[Start of Attachment]

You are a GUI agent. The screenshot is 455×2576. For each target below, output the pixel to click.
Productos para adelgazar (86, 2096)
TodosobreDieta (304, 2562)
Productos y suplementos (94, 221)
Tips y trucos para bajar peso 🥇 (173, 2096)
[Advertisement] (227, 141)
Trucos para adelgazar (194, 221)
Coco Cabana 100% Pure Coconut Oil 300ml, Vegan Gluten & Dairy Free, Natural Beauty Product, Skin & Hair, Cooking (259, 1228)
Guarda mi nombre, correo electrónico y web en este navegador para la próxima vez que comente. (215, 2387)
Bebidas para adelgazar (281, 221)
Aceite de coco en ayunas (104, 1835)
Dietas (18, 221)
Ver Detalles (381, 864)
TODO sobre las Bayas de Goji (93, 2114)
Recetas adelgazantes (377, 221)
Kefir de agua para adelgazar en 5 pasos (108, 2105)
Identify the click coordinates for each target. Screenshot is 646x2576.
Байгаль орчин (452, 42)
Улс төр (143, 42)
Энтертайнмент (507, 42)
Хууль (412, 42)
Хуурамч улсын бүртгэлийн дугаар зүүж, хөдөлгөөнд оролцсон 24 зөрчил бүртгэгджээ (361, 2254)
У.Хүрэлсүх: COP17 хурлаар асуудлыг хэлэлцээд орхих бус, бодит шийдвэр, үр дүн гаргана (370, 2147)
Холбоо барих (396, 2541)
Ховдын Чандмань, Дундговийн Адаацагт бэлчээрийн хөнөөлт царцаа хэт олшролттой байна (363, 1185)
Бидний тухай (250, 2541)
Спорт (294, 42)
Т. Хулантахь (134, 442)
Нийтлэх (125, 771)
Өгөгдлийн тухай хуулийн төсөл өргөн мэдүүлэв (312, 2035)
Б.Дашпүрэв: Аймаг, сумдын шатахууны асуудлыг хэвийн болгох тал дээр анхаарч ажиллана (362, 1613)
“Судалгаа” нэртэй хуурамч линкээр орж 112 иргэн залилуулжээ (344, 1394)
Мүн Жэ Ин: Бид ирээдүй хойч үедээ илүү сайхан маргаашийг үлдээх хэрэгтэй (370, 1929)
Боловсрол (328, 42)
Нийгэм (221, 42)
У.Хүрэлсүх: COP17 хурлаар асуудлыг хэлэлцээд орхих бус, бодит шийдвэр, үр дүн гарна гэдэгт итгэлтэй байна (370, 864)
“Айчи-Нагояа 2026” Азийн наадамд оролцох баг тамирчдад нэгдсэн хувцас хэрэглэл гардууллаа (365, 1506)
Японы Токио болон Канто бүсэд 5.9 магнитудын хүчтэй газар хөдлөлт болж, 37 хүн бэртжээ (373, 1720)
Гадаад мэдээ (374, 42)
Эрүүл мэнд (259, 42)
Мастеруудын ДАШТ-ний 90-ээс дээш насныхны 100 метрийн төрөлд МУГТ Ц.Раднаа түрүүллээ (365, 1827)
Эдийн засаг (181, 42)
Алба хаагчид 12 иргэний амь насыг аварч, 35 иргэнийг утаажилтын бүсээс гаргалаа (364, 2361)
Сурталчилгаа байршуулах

[End of Attachment]

◆ WHAT YOU WILL DO: Make sure that every entry above is copied out exactly as it stands.

◆ RESPONSE:
You are a GUI agent. The screenshot is 455×2576. For each target below, output the pixel to click.
Productos para adelgazar (86, 2096)
TodosobreDieta (304, 2562)
Productos y suplementos (94, 221)
Tips y trucos para bajar peso 🥇 (173, 2096)
[Advertisement] (227, 141)
Trucos para adelgazar (194, 221)
Coco Cabana 100% Pure Coconut Oil 300ml, Vegan Gluten & Dairy Free, Natural Beauty Product, Skin & Hair, Cooking (259, 1228)
Guarda mi nombre, correo electrónico y web en este navegador para la próxima vez que comente. (215, 2387)
Bebidas para adelgazar (281, 221)
Aceite de coco en ayunas (104, 1835)
Dietas (18, 221)
Ver Detalles (381, 864)
TODO sobre las Bayas de Goji (93, 2114)
Recetas adelgazantes (377, 221)
Kefir de agua para adelgazar en 5 pasos (108, 2105)
Identify the click coordinates for each target. Screenshot is 646x2576.
Байгаль орчин (452, 42)
Улс төр (143, 42)
Энтертайнмент (507, 42)
Хууль (412, 42)
Хуурамч улсын бүртгэлийн дугаар зүүж, хөдөлгөөнд оролцсон 24 зөрчил бүртгэгджээ (361, 2254)
У.Хүрэлсүх: COP17 хурлаар асуудлыг хэлэлцээд орхих бус, бодит шийдвэр, үр дүн гаргана (370, 2147)
Холбоо барих (396, 2541)
Ховдын Чандмань, Дундговийн Адаацагт бэлчээрийн хөнөөлт царцаа хэт олшролттой байна (363, 1185)
Бидний тухай (250, 2541)
Спорт (294, 42)
Т. Хулантахь (134, 442)
Нийтлэх (125, 771)
Өгөгдлийн тухай хуулийн төсөл өргөн мэдүүлэв (312, 2035)
Б.Дашпүрэв: Аймаг, сумдын шатахууны асуудлыг хэвийн болгох тал дээр анхаарч ажиллана (362, 1613)
“Судалгаа” нэртэй хуурамч линкээр орж 112 иргэн залилуулжээ (344, 1394)
Мүн Жэ Ин: Бид ирээдүй хойч үедээ илүү сайхан маргаашийг үлдээх хэрэгтэй (370, 1929)
Боловсрол (328, 42)
Нийгэм (221, 42)
У.Хүрэлсүх: COP17 хурлаар асуудлыг хэлэлцээд орхих бус, бодит шийдвэр, үр дүн гарна гэдэгт итгэлтэй байна (370, 864)
“Айчи-Нагояа 2026” Азийн наадамд оролцох баг тамирчдад нэгдсэн хувцас хэрэглэл гардууллаа (365, 1506)
Японы Токио болон Канто бүсэд 5.9 магнитудын хүчтэй газар хөдлөлт болж, 37 хүн бэртжээ (373, 1720)
Гадаад мэдээ (374, 42)
Эрүүл мэнд (259, 42)
Мастеруудын ДАШТ-ний 90-ээс дээш насныхны 100 метрийн төрөлд МУГТ Ц.Раднаа түрүүллээ (365, 1827)
Эдийн засаг (181, 42)
Алба хаагчид 12 иргэний амь насыг аварч, 35 иргэнийг утаажилтын бүсээс гаргалаа (364, 2361)
Сурталчилгаа байршуулах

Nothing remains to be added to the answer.